Your task ▸
The output must start at the line containing "Click the red Stop button in main toolbar" in the records below and stop at the last line, matching each line exactly and leaving out every picture.
(Task input Opens)
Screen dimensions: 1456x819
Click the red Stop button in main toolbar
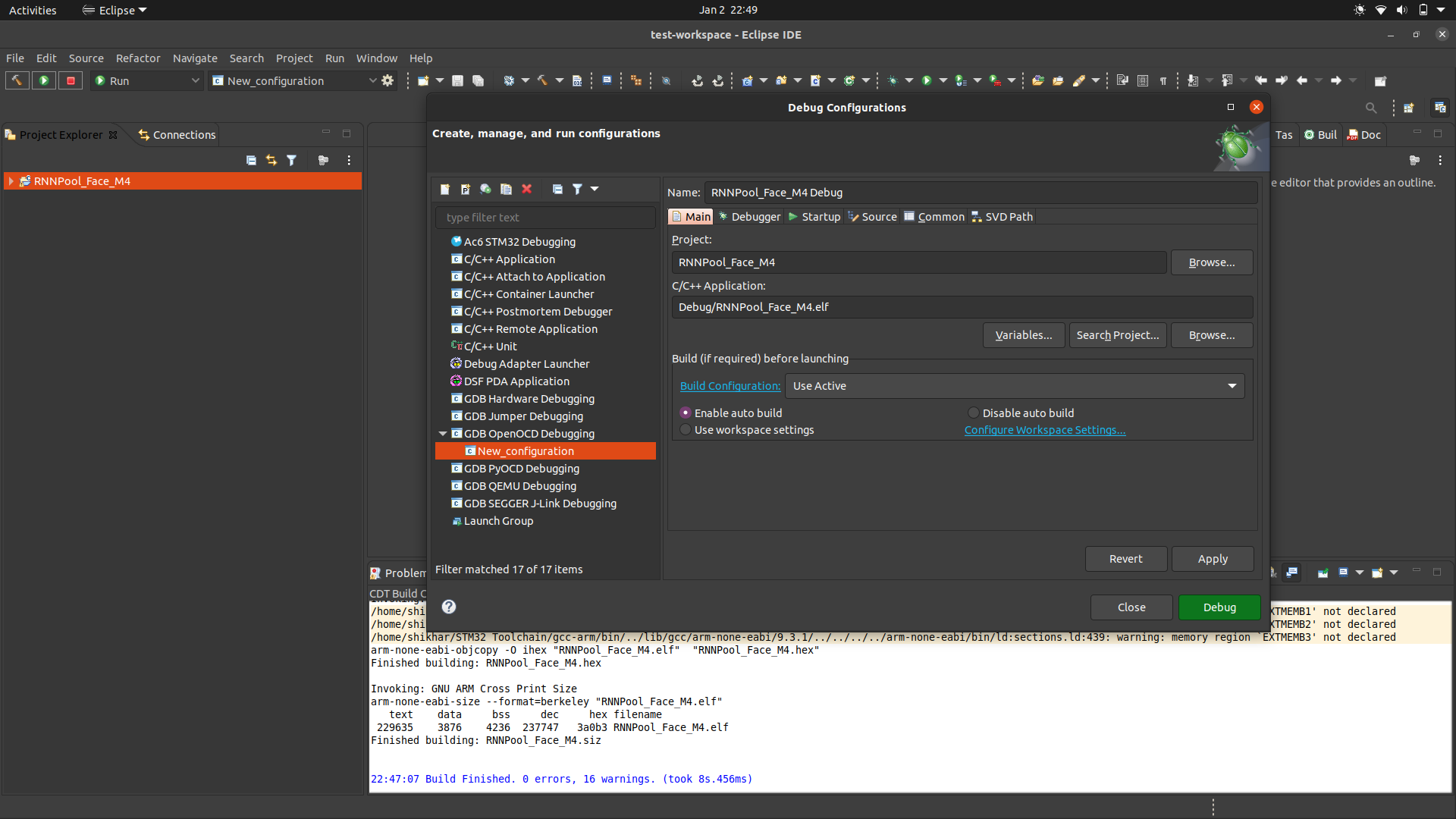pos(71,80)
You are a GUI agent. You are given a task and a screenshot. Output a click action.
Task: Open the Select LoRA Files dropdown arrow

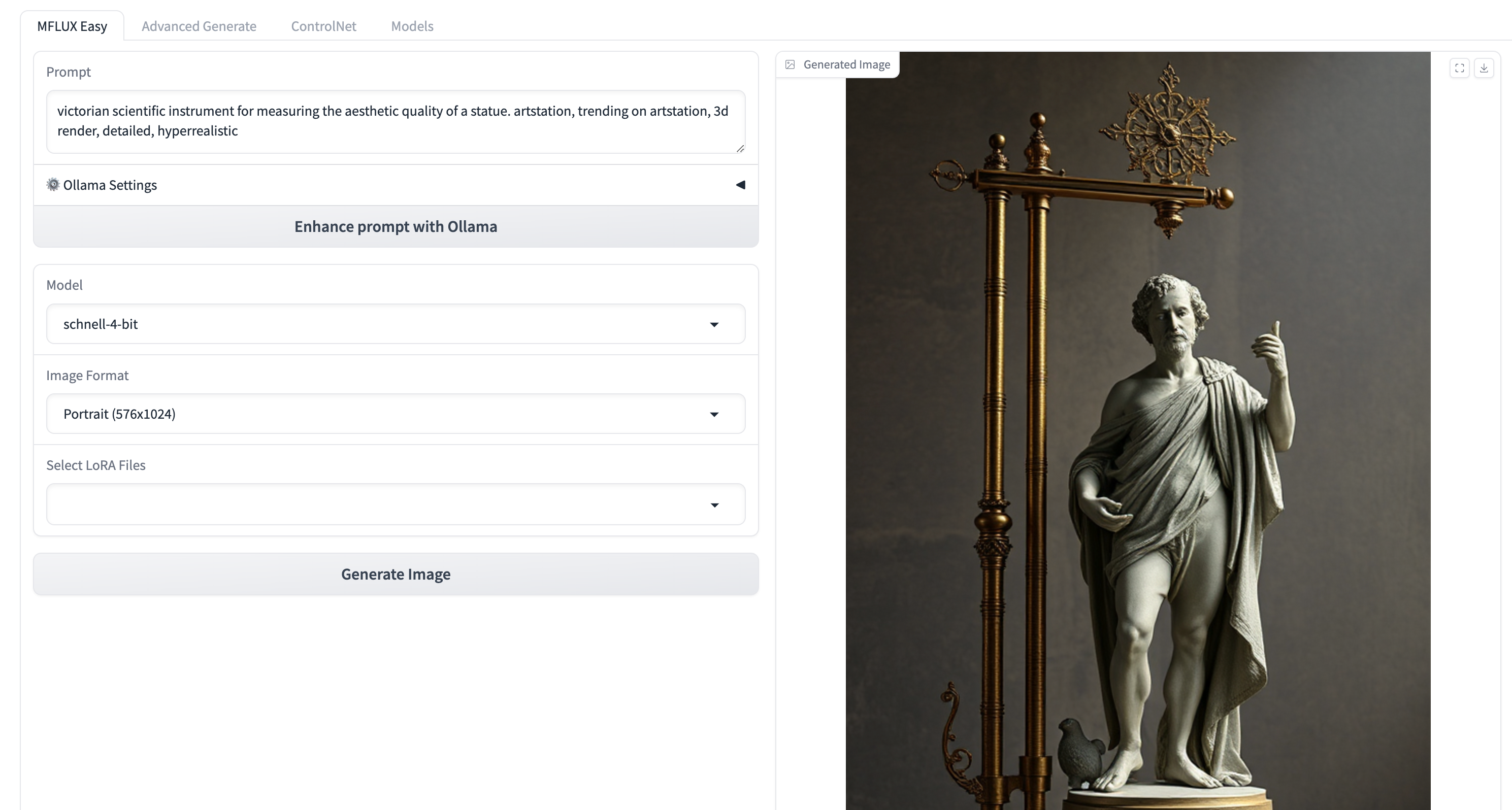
(Task input Closes)
Expected answer ▸
Click the red Stop button in main toolbar
pos(71,80)
You are a GUI agent. You are given a task and a screenshot. Output a click action.
Task: Open the Select LoRA Files dropdown arrow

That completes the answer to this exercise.